Alors qu’avant son élection, très peu de néoconservateurs, comme Ken Adelman, soutenaient Obama, ils sont maintenant nombreux à être enthousiasmés par ses choix. Comme l’écrit le néoconservateur Max Boot, «je dois reconnaître que je suis sidéré par ces nominations, dont la plupart auraient aussi bien pu venir de McCain». David Brooks est presque aussi euphorique: «Croyez-moi, j’essaie de ne pas m’associer à la puissante obamania qui déferle sur la haute bourgeoisie côtière, mais les choix ont été exceptionnels. Les événements des deux dernières semaines devraient rassurer tous ceux qui craignaient qu’Obama virerait à gauche ou allait s’automutiler en raison de son inexpérience. Il se prépare à un départ qui justifie presque l’énorme battage médiatique.»Richard Perle se dit «soulagé»: «Contrairement à ce à quoi on pouvait s’attendre, je ne crois pas qu’il va y avoir beaucoup de changements». La néoconservatrice Mona Charen écrit: «La superstition m’interdit presque de commenter les nominations effectuées jusqu’ici par le président élu Obama. La nouvelle a été tellement bien accueillie que j’hésite à la commenter de peur de rompre le charme.»
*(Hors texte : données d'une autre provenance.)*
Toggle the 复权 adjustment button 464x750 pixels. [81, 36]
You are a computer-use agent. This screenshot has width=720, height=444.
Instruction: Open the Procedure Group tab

Le journaliste Robert Dreyfuss fait remarquer que le gouvernement Obama ne pratiquera probablement pas la même politique irakienne que les néoconservateurs, qu’il va retirer des troupes avec le temps (disons: peut-être), qu’il n’aura pas recours à la rhétorique belliqueuse de l’administration Bush et qu’il coopérera mieux avec la communauté internationale.Cependant, aujourd’hui, la question principale des néoconservateurs et d’Israël est l’Iran. Or le gouvernement d’Obama se montre très belliqueux à l’égard de l’Iran. Que l’on se souvienne qu’Hillary Clinton a déclaré qu’il faudrait le détruire s’il attaquait Israël. Dreyfuss écrit: «En ce qui concerne l’Iran, il est bien trop tôt pour renvoyer les faucons. Ils agissent à coup sûr à l’écart des allées du pouvoir mais ils ont plus d’amis dans le camp Obama que ne le croient la plupart des gens. Plusieurs conseillers importants d’Obama - notamment Tony Lake, Susan Rice, future ambassadrice à l’ONU, Tom Daschle, Dennis Ross, de même que des faucons démocrates influents comme Richard Holbrooke, proches du vice-président élu Joe Biden ou de la Secrétaire d’Etat désignée Hillary Clinton - ont fait cause commune avec les faucons va-t-en-guerre du Washington Institute for Near East Policy (WINEP), de l’American Enterprise Institute (AEI) et d’autres instituts partisans de la force.» Dreyfuss montre que ces individus continuent d’être proches des néoconservateurs: «Les organisations comme le WINEP, l’AIPAC (American Israel Public Affairs Committee), l’AEI, le BPC (Bipartisan Policy Center) et l’UANI (United Against Nuclear Iran) estiment avoir pour mission d’entraîner les Etats-Unis dans une épreuve de force avec l’Iran. Ne minimisez pas leur importance. Ceux qui croient qu’une telle confrontation serait inconcevable sous le président Obama devraient demander à Tony Lake, Susan Rice, Dennis Ross, Tom Daschle et Richard Holbrooke s’ils sont d’accord, et si c’est le cas, pourquoi ils continuent de copiner avec les faucons néo-conservateurs.»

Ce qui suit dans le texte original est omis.